### Extrait du texte
Do you speak français ?

21 juin 2017
Dans les catégories Le métier d'interprète
Écrit par : David Rousseau

Tous les interprètes vous le diront, rien de tel qu’un orateur qui parle sa langue. Le problème le plus courant rencontré en cabine est sans nul doute celui du « globish » : même si des interprètes ont été engagés pour permettre à chacun de parler sa langue, il reste souvent de bon ton de montrer que l’on parle anglais. Le premier orateur à s’exprimer en anglais entraîne souvent tous les autres, qui ne voudraient pas laisser à penser qu’ils en sont incapables. Mais l’anglais n’est pas toujours idiomatique ou grammaticalement correct : les structures, les expressions et les accents français, espagnols, allemands, chinois ou japonais se parent simplement d’une couche de vocabulaire anglais – choix contreproductif puisqu’il complique le travail des interprètes, jusqu’à le rendre impossible dans certains cas extrêmes. A lot of bread over ze board.

La situation est très courante, pour ne pas dire systématique, et revient peu ou prou à emmener sa voiture au garage, à payer son garagiste, à faire ses réparations soi-même et à repartir avec une voiture qui roule de travers.

### Consigne A
D'après le texte sur le métier d'interprète, quel est le problème le plus courant rencontré en cabine ?
### Consigne B
Énumérez toutes les langues dont, selon le texte sur le métier d'interprète, les structures, les expressions et les accents se parent d'une couche de vocabulaire anglais.
### Consigne C
Recopiez fidèlement le passage du texte sur le métier d'interprète commençant par « Tous les interprètes » et se terminant par « over ze board. ».

### Données fournies
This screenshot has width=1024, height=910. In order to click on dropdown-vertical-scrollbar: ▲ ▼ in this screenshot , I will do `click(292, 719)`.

### Réponse attendue A
Celui du « globish ».

### Réponse attendue B
Le français, l'espagnol, l'allemand, le chinois et le japonais.

### Réponse attendue C
Tous les interprètes vous le diront, rien de tel qu’un orateur qui parle sa langue. Le problème le plus courant rencontré en cabine est sans nul doute celui du « globish » : même si des interprètes ont été engagés pour permettre à chacun de parler sa langue, il reste souvent de bon ton de montrer que l’on parle anglais. Le premier orateur à s’exprimer en anglais entraîne souvent tous les autres, qui ne voudraient pas laisser à penser qu’ils en sont incapables. Mais l’anglais n’est pas toujours idiomatique ou grammaticalement correct : les structures, les expressions et les accents français, espagnols, allemands, chinois ou japonais se parent simplement d’une couche de vocabulaire anglais – choix contreproductif puisqu’il complique le travail des interprètes, jusqu’à le rendre impossible dans certains cas extrêmes. A lot of bread over ze board.